Home » Ross, Sinclaire and Associates closes $4.6M financing of Campbell County emergency dispatch system

Ross, Sinclaire and Associates closes $4.6M financing of Campbell County emergency dispatch system

New system will enhance public safe, improve emergency communications

NEWPORT, Ky. (Aug. 17, 2017) — Ross, Sinclaire & Associates, LLC, (RSA) has completed the $4.6 million financing for a new Campbell County emergency dispatch system that will enhance public safety and improve communications among police, fire and other first responders.

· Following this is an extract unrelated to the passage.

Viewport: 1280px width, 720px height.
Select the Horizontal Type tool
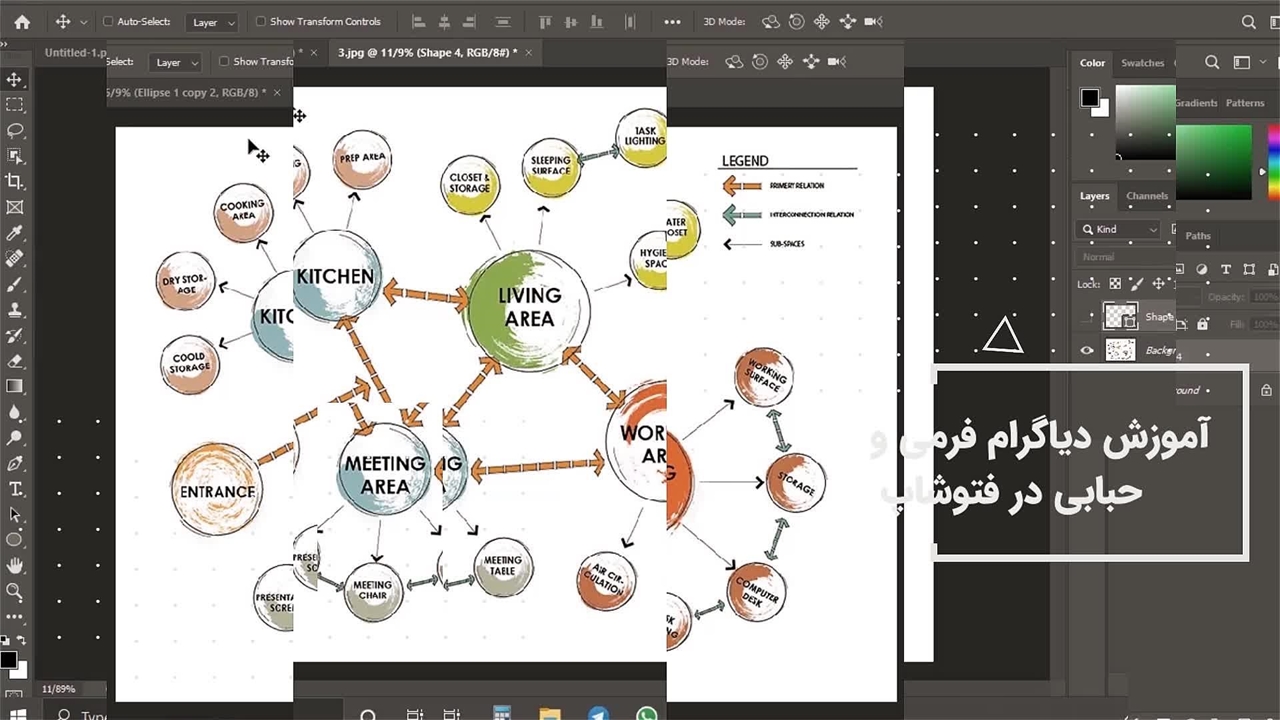point(15,489)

Proceeds from the financing are being used to fund Campbell County’s portion of Northern Kentucky’s first regional emergency digital radio system in Boone, Kenton and Campbell counties. The $18 million three-county system is expected to be in operation in about 18 months.

RSA served as the municipal advisor on the transaction, which was structured as lease revenue bonds payable from revenue generated by the 911 service fee paid by the public. The bonds had a 10-year term and were competitively bid at a fixed rate of 2.4 percent for the full term of the bonds, said RSA Financial Advisor Joe Lakofka, who works in RSA’s Lexington office.

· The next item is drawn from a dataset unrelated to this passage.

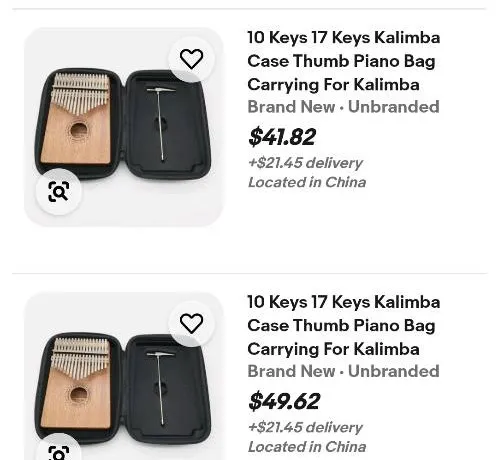Search similar images for second listing
This screenshot has height=460, width=498.
coord(59,448)
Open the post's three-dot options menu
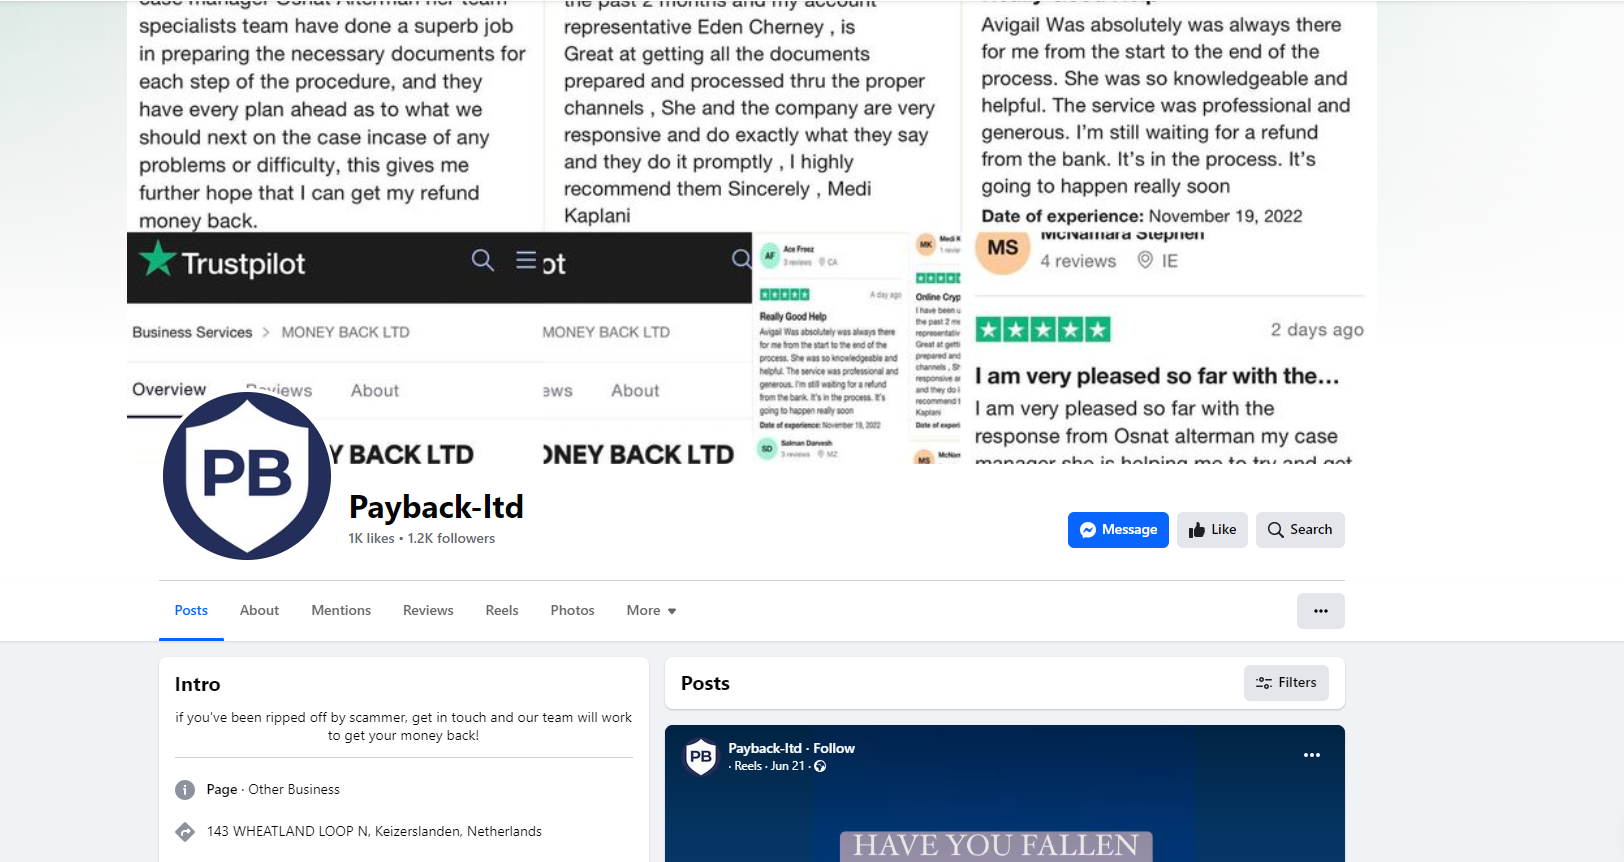The width and height of the screenshot is (1624, 862). tap(1312, 755)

A portion of Campbell County’s costs include installing new digital transmitting and receiving equipment on nine separate towers throughout the county.

“Once installed and operating, police and fire will be able to communicate instantly on the scene of an emergency across the three counties, as well as have the ability to communicate with first responders in Cincinnati and the Kentucky State Police,” Lakofka said.

Campbell County Dispatch Director Dale Edmondson said the new system will eliminate situations in certain parts of the county – including Bellevue, Dayton and southern Campbell County – where the current World War II-era analog radio technology makes it difficult at times for police and firefighters to get a radio signal and transmit an emergency message to dispatch operators or other first responders.

“Many believe that with our current system, police and firefighters can talk to one another because they have radios,” Edmondson said. “But that’s just not the case. They can only talk to each other while en route to an emergency by relaying messages through dispatch or by making a phone call. That’s not efficient, that’s not good public safety and that’s why the counties have taken this bold, innovative and necessary step to improve emergency dispatch in the entire region.”